(d) $\frac{a}{{\sqrt {{a^2} + {b^2}} }}\cos x + \frac{b}{{\sqrt {{a^2} + {b^2}} }}\sin x = \frac{c}{{\sqrt {{a^2} + {b^2}} }}$

$ \Rightarrow $ $\cos \left( {x – {{\cos }^{ – 1}}\frac{a}{{\sqrt {{a^2} + {b^2}} }}} \right) = \frac{c}{{\sqrt {{a^2} + {b^2}} }}$

$ \Rightarrow $ $x – {\cos ^{ – 1}}\frac{a}{{\sqrt {{a^2} + {b^2}} }} = {\cos ^{ – 1}}\frac{c}{{\sqrt {{a^2} + {b^2}} }}$

General solution is,

$x – {\cos ^{ – 1}}\frac{a}{{\sqrt {{a^2} + {b^2}} }} = 2n\pi \pm {\cos ^{ – 1}}\frac{c}{{\sqrt {{a^2} + {b^2}} }}$

or $x = 2n\pi \pm {\cos ^{ – 1}}\frac{c}{{\sqrt {{a^2} + {b^2}} }} + {\cos ^{ – 1}}\frac{a}{{\sqrt {{a^2} + {b^2}} }}$

$x =  2n\pi + {\tan ^{ – 1}}\frac{b}{a} \pm {\cos ^{ – 1}}\frac{c}{{\sqrt {{a^2} + {b^2}} }}$.

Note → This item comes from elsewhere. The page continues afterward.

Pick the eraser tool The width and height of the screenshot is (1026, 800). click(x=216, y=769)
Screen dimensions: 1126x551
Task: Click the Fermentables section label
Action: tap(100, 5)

Trick : Put $a = b = c = 1$, then

$\cos \left( {x – \frac{\pi }{4}} \right) = \cos \frac{\pi }{4}$

$ \Rightarrow $ $x = 2n\pi + \frac{\pi }{4} \pm \frac{\pi }{4}$

which is given by option $(d).$